Nova atração original da Netflix, GLOW (Gorgeous Ladies of Wrestling, ou Moças Lindas da Luta Livre) é livremente inspirada na série homônima dos anos 80 que fez sucesso nos EUA e algumas partes do mundo, sendo exibida por aqui pelo SBT. Criada por Liz Flahive (Nurse Jackie) e Carly Mensch (Orange Is the New Black) e com produção de Jenji Kohan (criadora de OITNB), a série equilibra bem a diversão escrachada da Luta Livre com o peso dos desafios femininos da época. É o tipo de programa que te fisga e não larga até o final.
Sem nenhuma esperança para o seu futuro, Ruth aceita um convite para uma estranha seleção de um novo programa de TV. Ao chegar lá, se depara com mulheres das mais variadas etnias e personalidades. Todas buscando algo em que se agarrar, para ascender na vida ou escapar de uma realidade nada amistosa. Dublês, atrizes amadoras e algumas que nunca atuaram na vida formam a equipe que vai levar o projeto para a frente. Ainda que seja uma missão quase impossível.
Viciado em cocaína, machista e diretor de filmes alternativos, Sam Sylvia (Marc Maron) é o encarregado de guiar 14 mulheres e transformar o GLOW em realidade. Ao seu lado está o imaturo e inconsequente produtor Bash (Chris Lowell), responsável pelo dinheiro e pelas referências ao esporte. Um time heterogêneo, longe de ser funcional, mas que acaba trabalhando até alcançar o objetivo.
Comparações com OITNB são inevitáveis, mas temos aqui uma série com identidade própria. Sim, existe o elenco diversificado e um ambiente que serve de palco para a apresentação das motivações das personagens. Mas as semelhanças vão sumindo após esses pontos. GLOW sabe como utilizar os esteriótipos da Luta Livre e da sociedade para escancarar um cenário adverso para as mulheres: desemprego, machismo, sexismo, xenofobia, racismo e etc. Uma sátira com um humor inteligente e afiado, que sabe tocar nas feridas certas.

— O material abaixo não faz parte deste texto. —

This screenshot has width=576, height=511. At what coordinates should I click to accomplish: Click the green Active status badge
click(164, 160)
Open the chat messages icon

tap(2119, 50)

Um exemplo prático é o momento em que elas ganham seus nomes de lutadoras/personagens. Um show de horrores de ofensas. Kia Stevens (que já participou do WWE) é a Rainha do Bem-Estar (representando as pessoas que, no linguajar mais popular, mamam nas tetas do governo). Sunita Mani vira uma terrorista islâmica chamada Beirut e Ellen Wong recebe a alcunha de Biscoito da Sorte. E esses são alguns exemplos.
Seja na interação com Sam ou com o público, é possível sentir todo o desconforto das personagens, passando pelas mais variadas situações. É isso que tira o espectador de sua zona de conforto, lembrando sempre que não está diante de uma simples comédia pastelão. Existe um subtexto claro que prevalece nos momentos necessários. Por isso é fácil criar laços com as personagens, na medida em que um senso de comunhão vai nascendo. Se elas não se apoiarem, ninguém mais vai.

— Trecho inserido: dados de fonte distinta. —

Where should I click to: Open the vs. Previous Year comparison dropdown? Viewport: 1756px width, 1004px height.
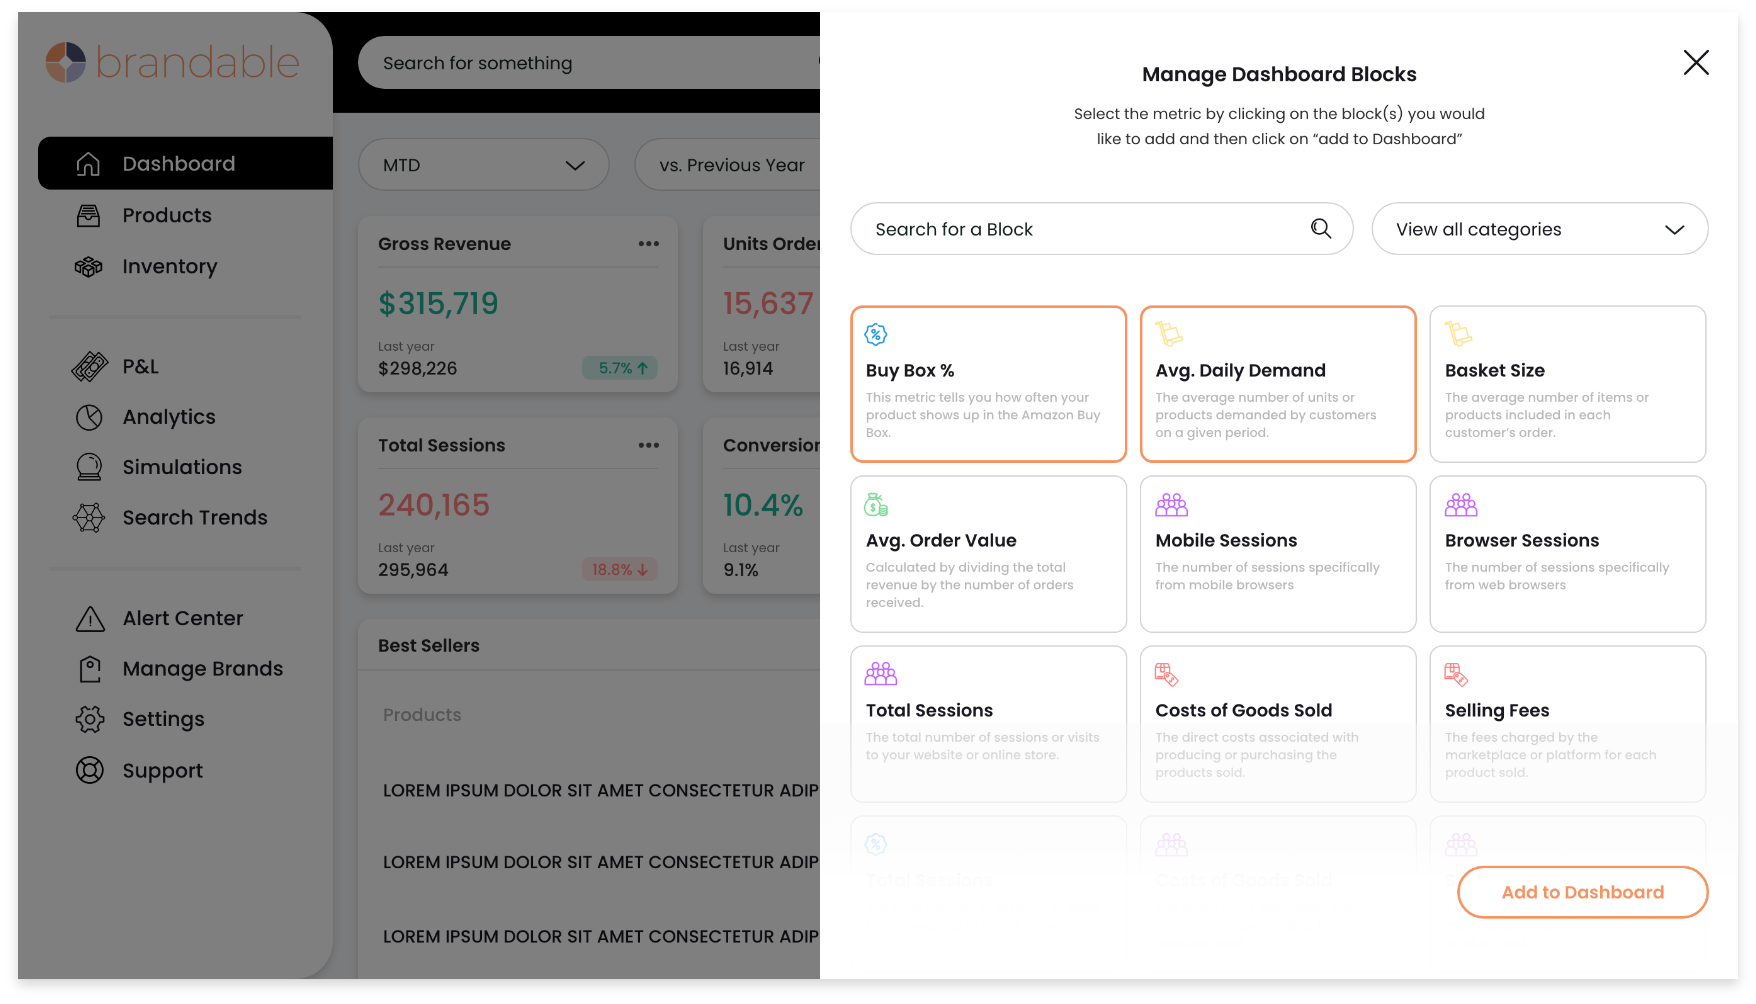(x=732, y=165)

Seguindo o esquema de séries da Netflix, GLOW tem um início lento, engatando a quinta marcha no meio e seguindo em alta velocidade até o final. As coisas começam a mudar quando Debbie (Betty Gilpin) entra para o time. Sua tensão com Ruth acrescenta uma dinâmica interessante para o espetáculo, algo explorado até o último minuto. É um programa repleto de camadas que se revelam no momento certo. Até os clichês presentes na trama são funcionais.
Em seu filme sobre Luta Livre Wrestling Isn’t Wrestling, Max Landis (Poder Sem Limites, American Ultra) solta essa frase: muitas “lutinhas” são uma bosta. Mas quando elas são boas, são boas para caramba. GLOW entra para essa lista das “boas para caramba”. Aliás, já é uma das melhores coisas que estreou na Netflix esse ano.